**Selected passage:**
_ _ _ _ _ _ _
European programmes | FERAL LABS

Making Magtronics in Swelovenia: Interview with MAG & Mika

Not to be outdone by the ongoing pandemic, which had already twice canceled their original 2020 artist co-residency in Slovenia, experimental musician MAG and e-textile designer Mika came together this winter to create their own intimate Feral Labs residency in the Swedish countryside.

The two artists had been working together for several years—first in Gothenburg, Sweden, where MAG is still based and before Mika moved to Berlin, then on various opportune occasions, from international artist-in-residency programs to PIFcamp hosted by Projekt Atol in Ljubljana, Slovenia.

MAG (Magdalena Ågren) is known for her spectacularly cumulative and multilayered musical performances, featuring live loops of voice and homemade electronics, as well as her signature megaphone and acoustic trombone, all converging into a megasonic “dystopian lo-fi orchestra”. Mika (Mika Satomi) is a meticulous costume designer specialized in electronic textiles and physical computing for interactive wearables, co-founder of the e-textile art collective Kobakant.
_ _ _ _ _ _ _
**Provided records:**

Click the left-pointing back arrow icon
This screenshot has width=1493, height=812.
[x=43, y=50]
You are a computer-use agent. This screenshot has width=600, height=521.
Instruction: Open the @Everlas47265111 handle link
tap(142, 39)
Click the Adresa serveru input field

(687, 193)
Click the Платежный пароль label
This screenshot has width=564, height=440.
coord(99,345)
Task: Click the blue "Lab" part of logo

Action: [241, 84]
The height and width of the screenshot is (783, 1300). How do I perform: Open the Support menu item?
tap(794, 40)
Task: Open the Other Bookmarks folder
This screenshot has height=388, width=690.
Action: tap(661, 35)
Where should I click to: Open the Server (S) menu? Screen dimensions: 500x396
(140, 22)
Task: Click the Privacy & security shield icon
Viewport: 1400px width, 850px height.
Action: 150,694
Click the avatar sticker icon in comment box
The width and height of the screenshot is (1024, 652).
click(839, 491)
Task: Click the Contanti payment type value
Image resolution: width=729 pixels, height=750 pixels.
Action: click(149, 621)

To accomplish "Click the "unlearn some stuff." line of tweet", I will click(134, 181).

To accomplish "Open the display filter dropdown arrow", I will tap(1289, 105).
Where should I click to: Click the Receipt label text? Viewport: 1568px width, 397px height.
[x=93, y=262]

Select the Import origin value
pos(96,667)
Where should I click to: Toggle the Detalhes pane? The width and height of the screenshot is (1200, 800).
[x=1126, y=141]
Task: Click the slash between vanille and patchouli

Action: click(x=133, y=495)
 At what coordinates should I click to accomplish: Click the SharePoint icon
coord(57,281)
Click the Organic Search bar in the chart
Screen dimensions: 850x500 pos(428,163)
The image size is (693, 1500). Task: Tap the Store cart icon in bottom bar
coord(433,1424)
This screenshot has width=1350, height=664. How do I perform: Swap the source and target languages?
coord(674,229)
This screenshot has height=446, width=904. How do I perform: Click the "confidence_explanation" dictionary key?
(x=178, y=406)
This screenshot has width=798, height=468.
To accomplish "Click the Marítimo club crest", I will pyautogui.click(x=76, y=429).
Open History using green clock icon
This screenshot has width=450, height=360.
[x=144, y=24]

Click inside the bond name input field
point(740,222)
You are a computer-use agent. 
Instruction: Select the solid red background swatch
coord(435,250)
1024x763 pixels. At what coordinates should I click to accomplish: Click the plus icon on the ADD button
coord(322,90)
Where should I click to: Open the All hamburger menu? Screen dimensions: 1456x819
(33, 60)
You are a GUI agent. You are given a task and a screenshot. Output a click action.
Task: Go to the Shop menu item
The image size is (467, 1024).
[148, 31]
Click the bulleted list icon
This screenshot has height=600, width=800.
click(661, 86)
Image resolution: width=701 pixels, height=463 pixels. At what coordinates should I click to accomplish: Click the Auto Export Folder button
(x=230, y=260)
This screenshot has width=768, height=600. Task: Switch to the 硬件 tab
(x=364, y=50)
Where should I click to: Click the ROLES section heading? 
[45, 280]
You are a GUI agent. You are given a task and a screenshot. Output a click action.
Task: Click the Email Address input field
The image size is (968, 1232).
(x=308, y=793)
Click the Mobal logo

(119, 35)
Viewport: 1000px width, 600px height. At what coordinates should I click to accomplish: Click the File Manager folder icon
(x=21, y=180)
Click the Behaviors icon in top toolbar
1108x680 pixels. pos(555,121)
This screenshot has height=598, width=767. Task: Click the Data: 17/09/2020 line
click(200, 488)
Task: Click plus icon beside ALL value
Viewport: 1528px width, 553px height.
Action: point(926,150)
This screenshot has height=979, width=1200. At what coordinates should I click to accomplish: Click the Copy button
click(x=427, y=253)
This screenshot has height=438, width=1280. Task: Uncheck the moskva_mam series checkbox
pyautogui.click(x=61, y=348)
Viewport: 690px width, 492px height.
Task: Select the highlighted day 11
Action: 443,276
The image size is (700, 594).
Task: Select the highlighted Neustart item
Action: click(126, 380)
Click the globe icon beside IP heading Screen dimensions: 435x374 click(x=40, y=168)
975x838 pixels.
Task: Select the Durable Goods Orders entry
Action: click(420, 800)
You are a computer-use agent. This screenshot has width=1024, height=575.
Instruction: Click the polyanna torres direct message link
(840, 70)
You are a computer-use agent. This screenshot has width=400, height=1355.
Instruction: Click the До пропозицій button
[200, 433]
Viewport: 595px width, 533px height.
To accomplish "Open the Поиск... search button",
_ _ _ _ _ _ _
**Apply what you read:**
• 1. From the interview with MAG and Mika, output the passage that begins at the words "European programmes |" and stops after the words "in Ljubljana, Slovenia.".
• 2. State whether each statement agrees with the interview with MAG and Mika, answering yes or no and quoting the deciding words. (a) MAG remains based in Gothenburg. (b) The winter residency took place in Slovenia. (c) Mika is a co-founder of Kobakant.

**Solution list:**
• 1.
European programmes | FERAL LABS

Making Magtronics in Swelovenia: Interview with MAG & Mika

Not to be outdone by the ongoing pandemic, which had already twice canceled their original 2020 artist co-residency in Slovenia, experimental musician MAG and e-textile designer Mika came together this winter to create their own intimate Feral Labs residency in the Swedish countryside.

The two artists had been working together for several years—first in Gothenburg, Sweden, where MAG is still based and before Mika moved to Berlin, then on various opportune occasions, from international artist-in-residency programs to PIFcamp hosted by Projekt Atol in Ljubljana, Slovenia.

• 2.
(a) Yes: "first in Gothenburg, Sweden, where MAG is still based"
(b) No: "create their own intimate Feral Labs residency in the Swedish countryside"
(c) Yes: "co-founder of the e-textile art collective Kobakant"